その邸宅は、杉の木が生い茂る林の中にある。N氏は社員や友人を招いて、広い庭でよくバーベキューでもてなしている。N氏はバーベキューやストーブに使う薪(まき)を確保するために、家の周りの杉を切り倒し、薪(まき)を確保している。その杉は、N氏の土地の杉ではない。しかし、林の管理になるからと、地主はN氏に杉の伐採を許可しているのだという。

薪(まき)は、まず薪(まき)となる杉の木を切り倒し、さらに、切り倒した杉を薪(まき)用の長さ(丸太)に切断してから、しばらく乾燥させる。
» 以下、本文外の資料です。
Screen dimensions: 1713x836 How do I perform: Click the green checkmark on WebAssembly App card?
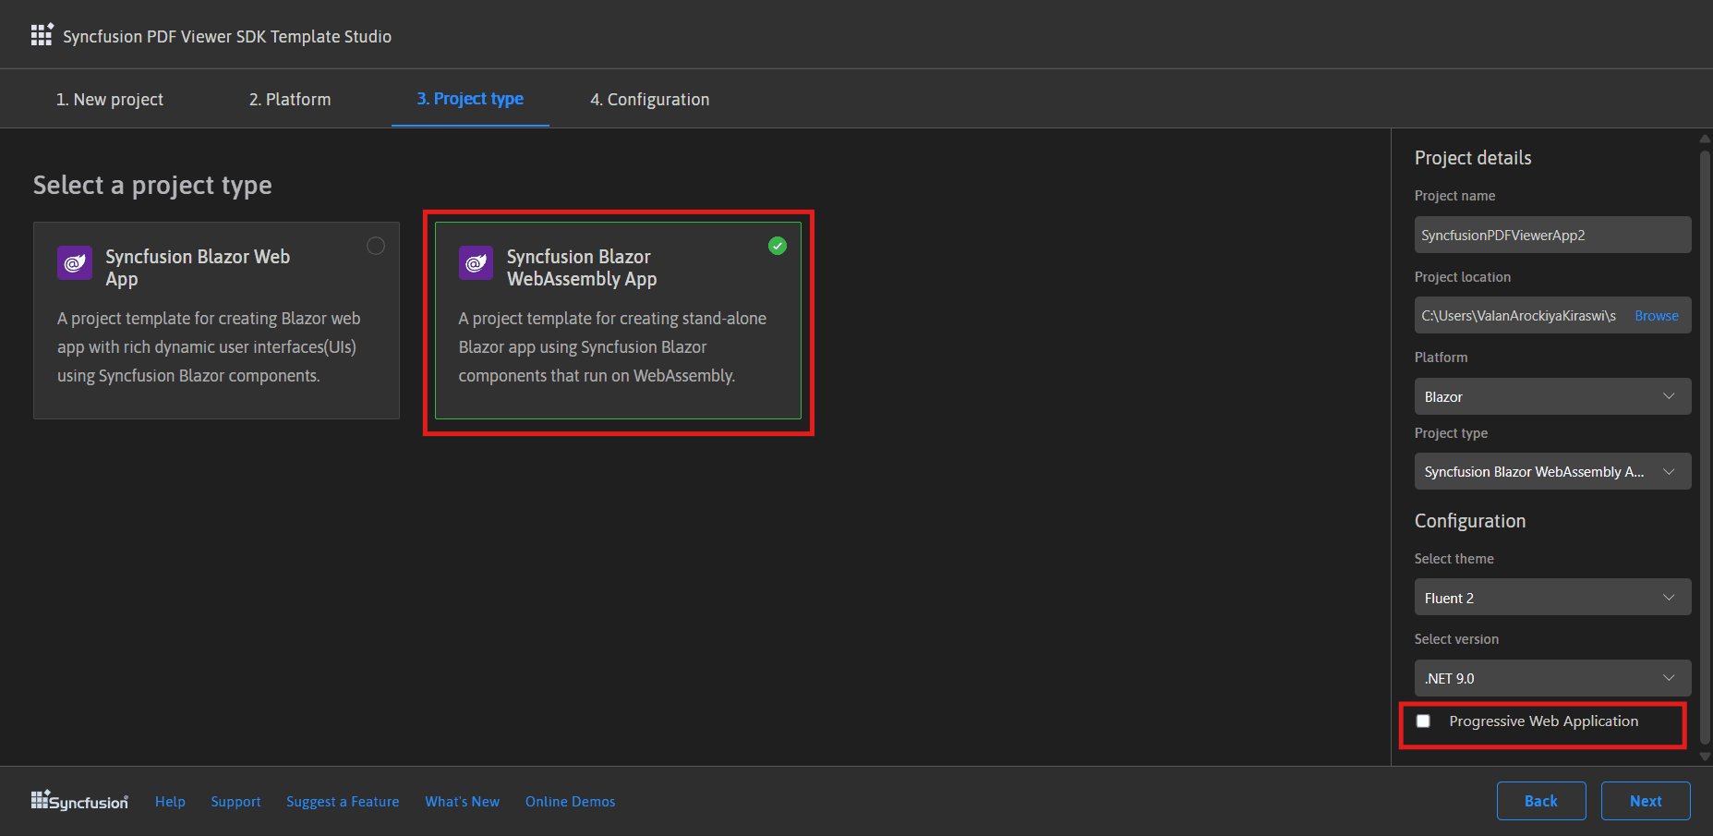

さらに、乾燥させた丸太を、斧で薪用の大きさにする(叩き割る)のが薪割りだ。

私は膝の手術後、まだ松葉杖の状態の時、FKプロジェクトの話でN氏宅を訪問した。
その時、始めて薪割りに挑戦した。膝の術後なので、下半身を思うように使えない。ゆえに数回、試すにとどめた。初めての体験の感想は、「薪割りは難しい」という感じだった。しかし、身体の使い方の研究のため、棒を振っていたので、斧を使った薪割りはとても示唆に富むものだった。それから、半年以上が経った。

【薪割りは楽しい】
今回、薪割りに再挑戦した。私の膝は、まだ完全ではない。しかし、薪割りの中で閃いたことがあった。そのひらめきを確かめたくで、何度も何度も薪割りを行った。気がつくと1時間以上も薪割りをしていた。右手の握力を失うほど、熱中してしまった。「薪割りは楽しい」そんな感じを受けた。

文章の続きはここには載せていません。